Here is the rub about the paper. It is the world’s only quadrennial, a paper that is published once every four years. Founded in 1980, the paper has published an issue each February 29. This year’s edition is issue 12. The lead article in this year’s issue, under the headline, “We all will be intelligent,” is about how everyone could get perfect scores on exams and intelligence tests by using artificial intelligence. Another article - titled "What men need to know before becoming women" - explains what it describes as "challenges" facing men wanting to transition. That article might be seen as perpetuating an anti-trans message, but I think it needs to be read with a French sense of humor, which doesn’t translate well. The editors say that they are careful to be silly, but not nasty - to poke fun without being cruel. On the international pages of this year’s edition is an article about the most “forgettable” of modern British prime ministers that names Liz Truss with that title.

The paper does not appear online and can only be bought at newspaper kiosks in France. I guess I’ll have to be satisfied with reading online articles reporting on the paper instead of having a copy of my own.

Celebrating its 12th edition makes the paper only half as old as a friend of ours. Dr. Reuben Bareis, who lives in a care center in Rapid City, celebrates his 24th birthday today. We had to customize a birthday card for him, as the store where we generally purchase cards had plenty of cards for decade years (20, 30, 40, 50, etc.) but did not have any for the years in-between and we wanted a cart for a 24th birthday. Reuben is 96 years old, but, being born on leap day, has only had 24 birthdays on the same day as he was born.

I didn’t mention it in our greeting, but It seems to me that being a leap year child and making it to your 24th birthday sort of ups the pressure to hang on for your 25th in 4 years.

Whatever his age, Dr. Bareis has lived a life worth celebrating. Born in Kansas and growing up in Missouri and Colorado, Dr. Bareis graduated from medical university the year before I was born and went on to complete training in internal medicine at the University of Michigan. In 1957, he came to Rapid City where he has lived since. His younger brother, Robert, also became a physician.
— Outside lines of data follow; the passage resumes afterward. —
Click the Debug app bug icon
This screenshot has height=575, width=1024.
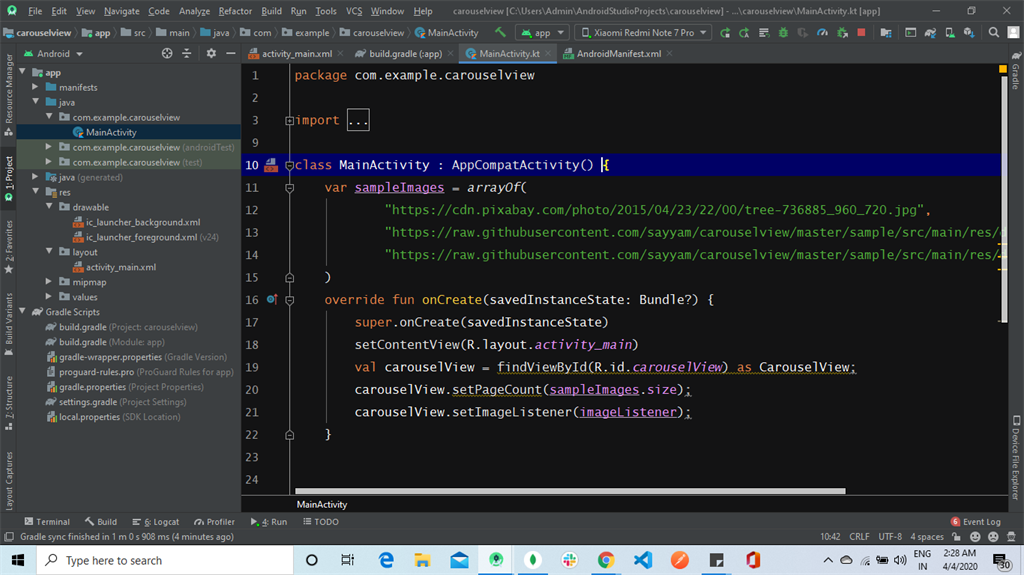(782, 32)
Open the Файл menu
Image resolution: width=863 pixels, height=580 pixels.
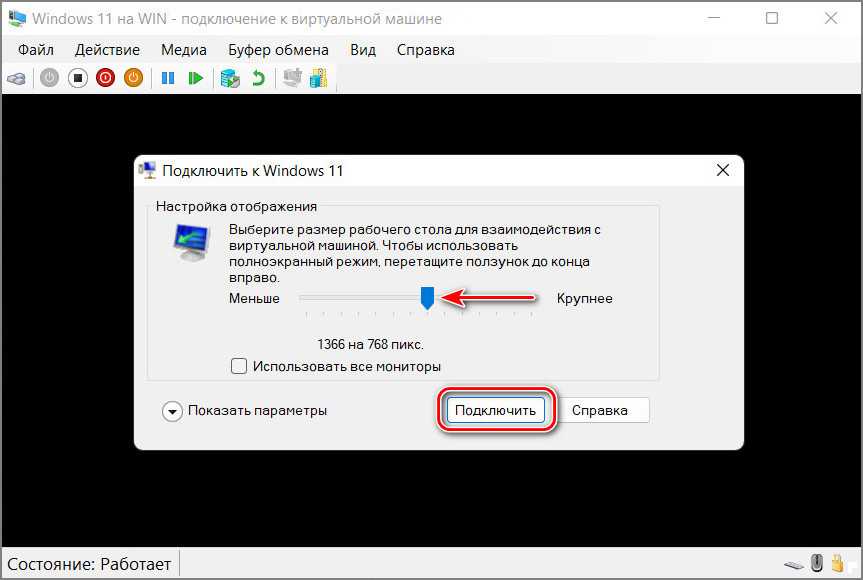(x=35, y=49)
Both doctors became active in serving residents of nursing homes and Reuben was involved in founding seven care facilities serving older citizens. He was a leader in the development of West Hills Village, a continuity of care facility and the first of its type in South Dakota. He was also instrumental in the development of Rapid City’s Hospice House after a Bush Fellowship took him to the British Isles in the late 1980s. He is honored in the South Dakota Hall of Fame for his work as a geriatrician.

One of the deep joys of my life was that I got to spend hours with Reuben. When I was studying at the University of Wyoming, I interviewed him as part of a research project in adult post-secondary education and was fascinated and delighted to hear him speak of the process by which he took what had originally been envisioned as a small church-related nursing home and led the community to develop and fund a much more comprehensive system of care with multiple housing options for residents from townhomes to apartments to assisted living to a full nursing care center - all in the same institution, all in close proximity to encourage family members to visit, and all under an umbrella funding system designed to make sure that residents received the care they need as they journey through several stages in their aging years. He himself is now a resident at Westhills Village, and when I lived in South Dakota he was active in founding a writer’s group there. I also knew that I would see him at many local theater and musical performances. He was a contributor to both a project to replace our sanctuary piano and an expansion of the pipe organ in the church I served there.

Reuben’s 24th birthday is indeed an occasion worth celebrating. Although I don’t know whether or not he can read French, if it were possible, I would take great delight in being able to send him a copy of La Bougie du Sapeur. Perhaps that could be a goal for his 25th.